*What is needed*:
Restate word for word the lines in the listing below, starting at the line containing "Click the 产品上新 tag beside Flow新增VPC构建集群" and ending at the line containing "Delete the Admin subscriber row", both included; leave out the rest.

*Information given*:
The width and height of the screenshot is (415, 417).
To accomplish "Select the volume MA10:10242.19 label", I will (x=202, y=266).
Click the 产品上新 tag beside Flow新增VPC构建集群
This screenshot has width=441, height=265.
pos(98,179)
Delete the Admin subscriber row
* * *
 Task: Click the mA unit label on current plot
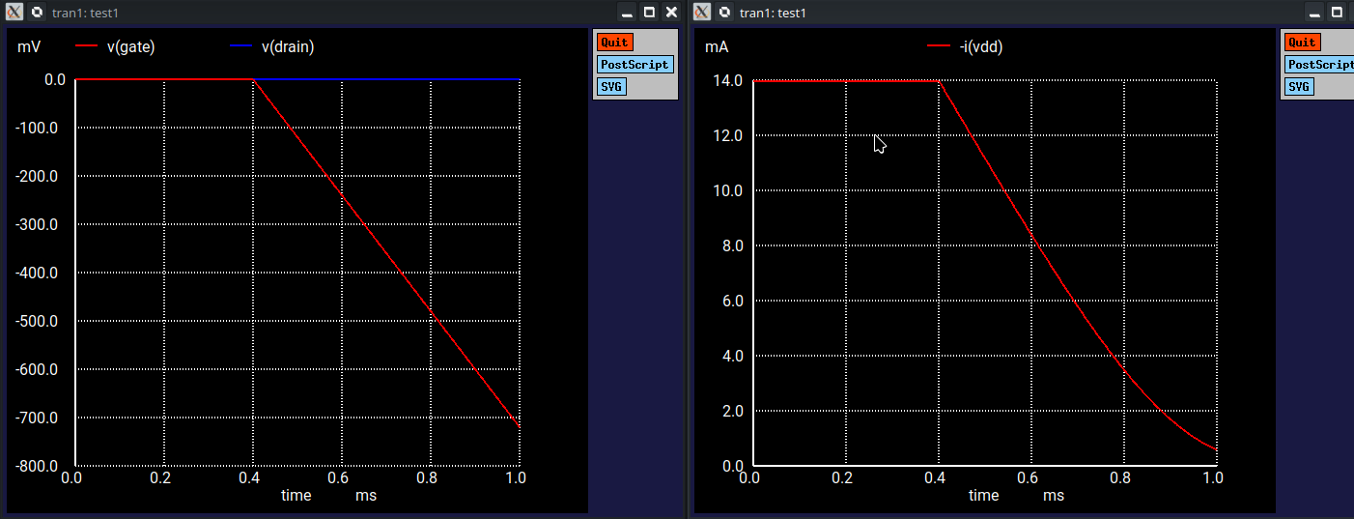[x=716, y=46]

*Response box*:
Click the 产品上新 tag beside Flow新增VPC构建集群
This screenshot has width=441, height=265.
pos(98,179)
Delete the Admin subscriber row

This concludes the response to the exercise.